TEKS SUMBER
Fakta menunjukkan bahwa Indonesia adalah salah satu negara yang rakyatnya masih memiliki kualitas pendidikan yang kurang. Bahkan saat di tahun 2014 Angka Partisipasi Kasar (APK) pendidikan menengah turut naik dari 74,26 menjadi 82,84 di tahun 2017. Sementara itu, APK pendidikan menengah meingkat dari 59,35 (2014) menjadi 60,37 (2017). Tidak menutup kemungkinan di tahun 2018 ini masih terbilang cukup banyak yang masih putus sekolah. Jumlah anak yang putus sekolah di jenjang pendidikan sekolah dasar berkurang signifikan. Dari 60.066 pada 2015 menjadi 32.127 di tahun 2018 ini. Memang angka tersebut sudah terbilang turun cukup banyak. Akan tetapi tidak bisa kita katakana sedikit juga, mereka yang masih belom bisa atau putus sekolah.

Banyak faktor yang mempengaruhi kualitas pendidikan di Indonesia. Terutama di faktor ekonomi. Yang membuat para orangtua juga menjadi tidak mampu menyekolahkan anak-anaknya. Padahal Pemerintah sudah memberikan bantuan pendidikan Program Indonesia Pintar (PIP) yang telah diperluas akses pendidikannya dan membantu anak-anak untuk terus mendapatkan pendidikan yang layak, baik formal maupun nonformal. Total anggaran yang telah Pemerintah salurkan sebesar 35,7 triliun.  Sebanyak 70 persen penerima PIP telah menggunakan kartu PIP model baru yang juga berfungsi sebagai ATM. Sehingga kartu tersebut (PIP) dapat digunakan untuk peserta didik bisa mengambil uangnya setiap saat. Dan bisa mengambil sesuai kebutuhan.

SOAL YANG DIKERJAKAN
1) Ulangi seluruh teks sumber tentang kualitas pendidikan di Indonesia tanpa mengubah apa pun.
2) Tuliskan kembali persis bagian baris data mulai dari baris yang memuat "This screenshot has height=393, width=698." sampai baris yang memuat "click(576, 17)", termasuk kedua baris itu, dan jangan menyertakan baris lain.
Baris-baris data berikut sama sekali tidak berkaitan dengan teks sumber.

DATA YANG DIBERIKAN
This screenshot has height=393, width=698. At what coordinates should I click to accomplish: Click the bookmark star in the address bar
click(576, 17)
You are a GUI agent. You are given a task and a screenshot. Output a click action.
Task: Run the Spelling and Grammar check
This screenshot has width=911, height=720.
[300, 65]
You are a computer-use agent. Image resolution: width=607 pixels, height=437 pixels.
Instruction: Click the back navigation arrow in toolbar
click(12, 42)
--
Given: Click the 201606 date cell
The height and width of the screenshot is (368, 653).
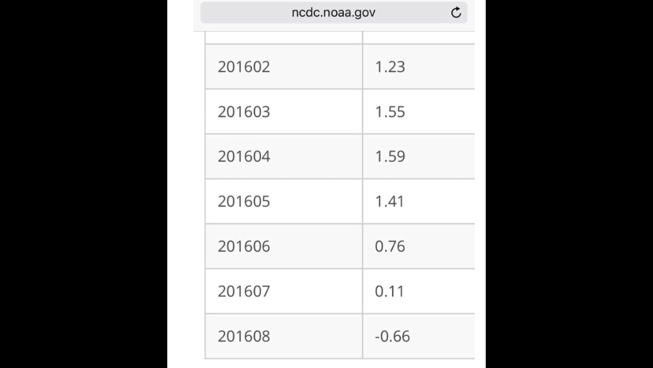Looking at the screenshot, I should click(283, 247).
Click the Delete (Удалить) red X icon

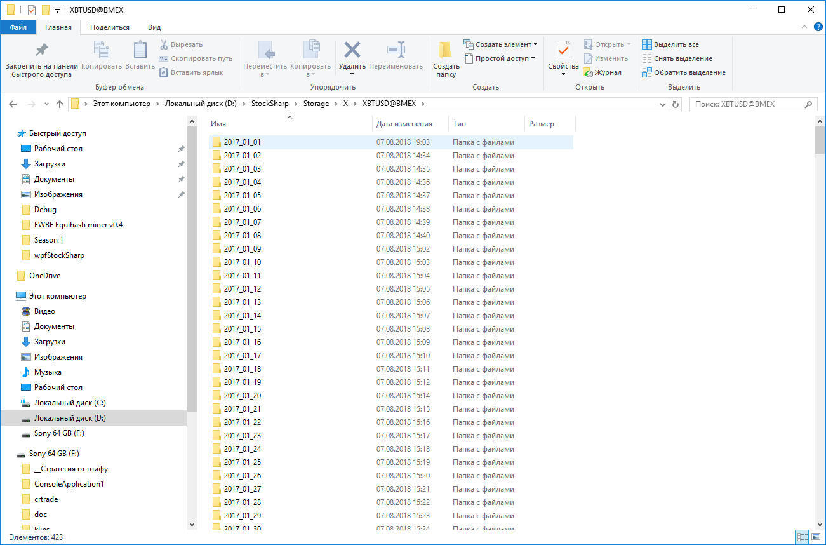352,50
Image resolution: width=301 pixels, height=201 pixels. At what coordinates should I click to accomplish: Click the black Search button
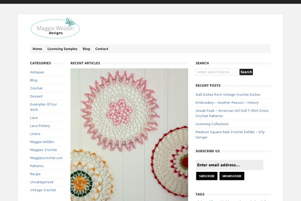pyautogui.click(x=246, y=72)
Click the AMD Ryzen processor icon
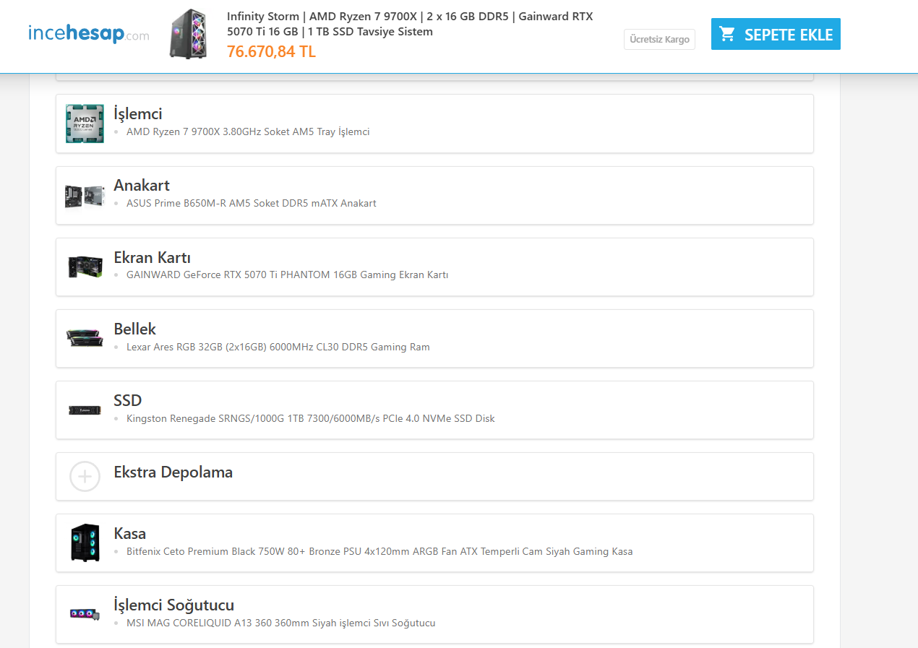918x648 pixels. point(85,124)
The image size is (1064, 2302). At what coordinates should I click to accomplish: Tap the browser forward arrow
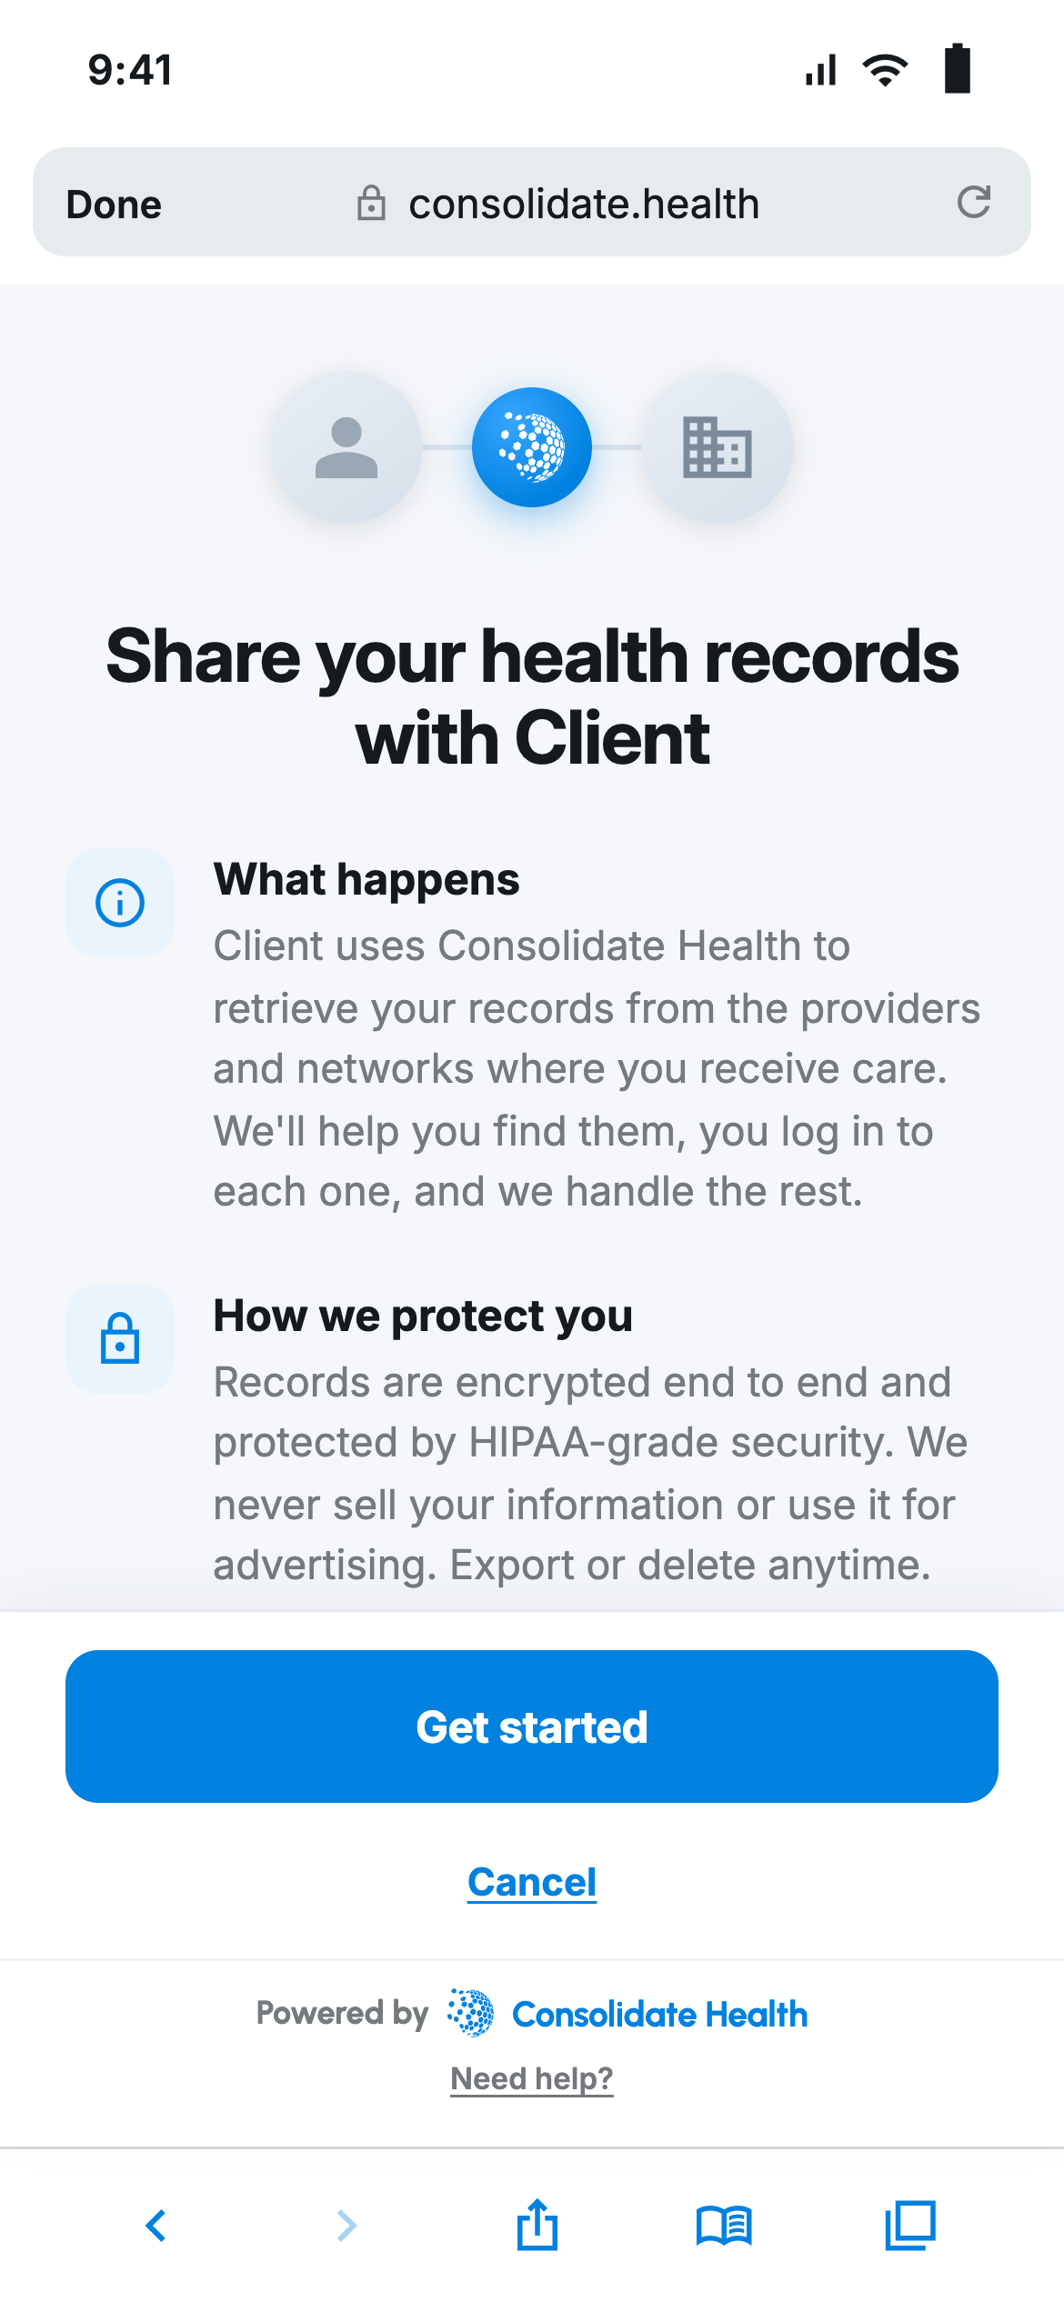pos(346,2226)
==
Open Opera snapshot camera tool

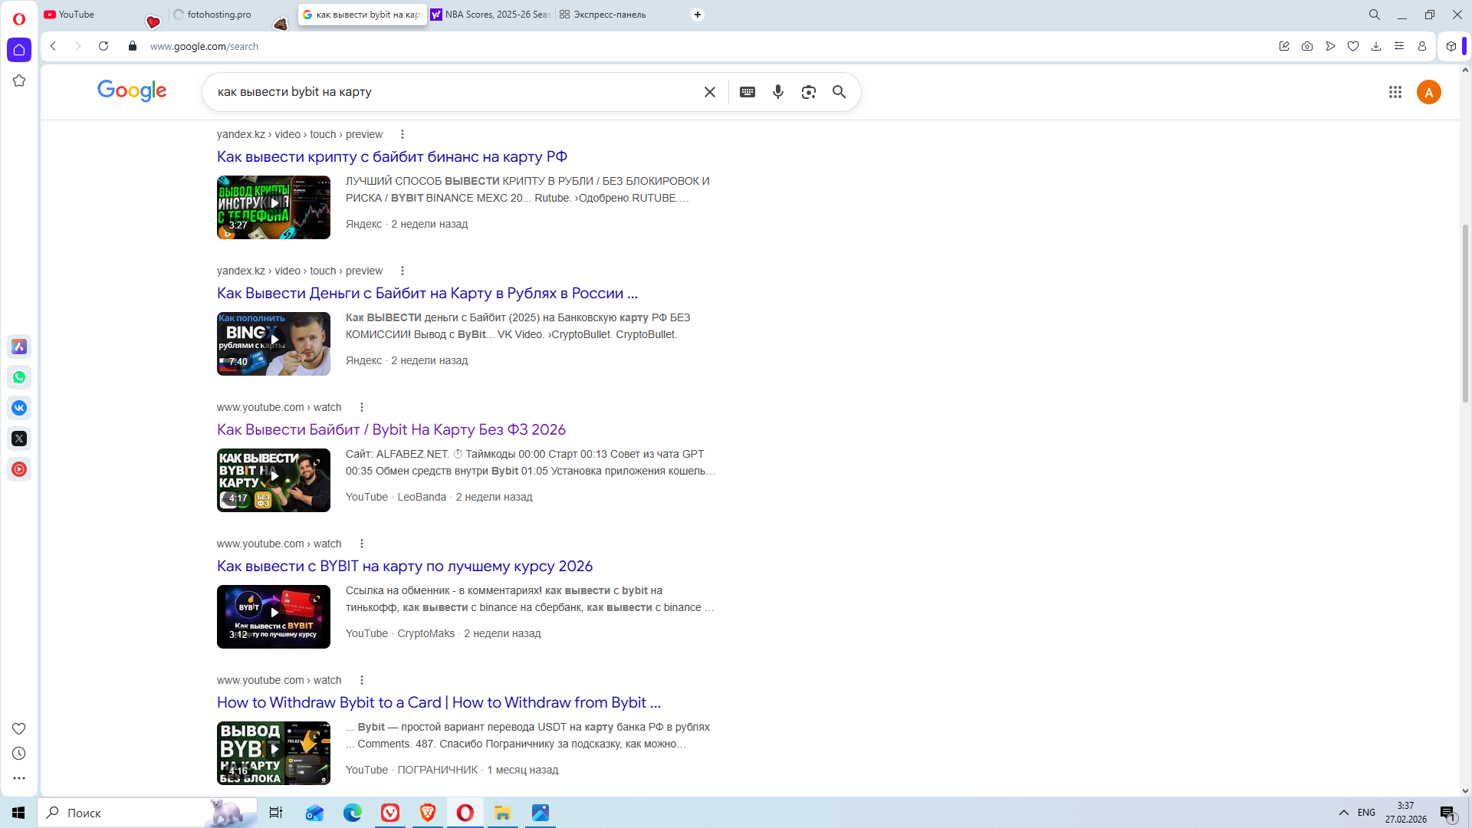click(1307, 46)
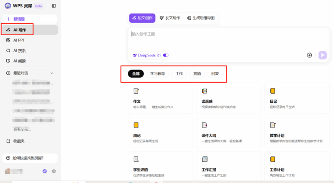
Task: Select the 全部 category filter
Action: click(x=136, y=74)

HASIL TIAP TUGAS
1)
Fakta menunjukkan bahwa Indonesia adalah salah satu negara yang rakyatnya masih memiliki kualitas pendidikan yang kurang. Bahkan saat di tahun 2014 Angka Partisipasi Kasar (APK) pendidikan menengah turut naik dari 74,26 menjadi 82,84 di tahun 2017. Sementara itu, APK pendidikan menengah meingkat dari 59,35 (2014) menjadi 60,37 (2017). Tidak menutup kemungkinan di tahun 2018 ini masih terbilang cukup banyak yang masih putus sekolah. Jumlah anak yang putus sekolah di jenjang pendidikan sekolah dasar berkurang signifikan. Dari 60.066 pada 2015 menjadi 32.127 di tahun 2018 ini. Memang angka tersebut sudah terbilang turun cukup banyak. Akan tetapi tidak bisa kita katakana sedikit juga, mereka yang masih belom bisa atau putus sekolah.

Banyak faktor yang mempengaruhi kualitas pendidikan di Indonesia. Terutama di faktor ekonomi. Yang membuat para orangtua juga menjadi tidak mampu menyekolahkan anak-anaknya. Padahal Pemerintah sudah memberikan bantuan pendidikan Program Indonesia Pintar (PIP) yang telah diperluas akses pendidikannya dan membantu anak-anak untuk terus mendapatkan pendidikan yang layak, baik formal maupun nonformal. Total anggaran yang telah Pemerintah salurkan sebesar 35,7 triliun.  Sebanyak 70 persen penerima PIP telah menggunakan kartu PIP model baru yang juga berfungsi sebagai ATM. Sehingga kartu tersebut (PIP) dapat digunakan untuk peserta didik bisa mengambil uangnya setiap saat. Dan bisa mengambil sesuai kebutuhan.

2)
This screenshot has height=393, width=698. At what coordinates should I click to accomplish: Click the bookmark star in the address bar
click(576, 17)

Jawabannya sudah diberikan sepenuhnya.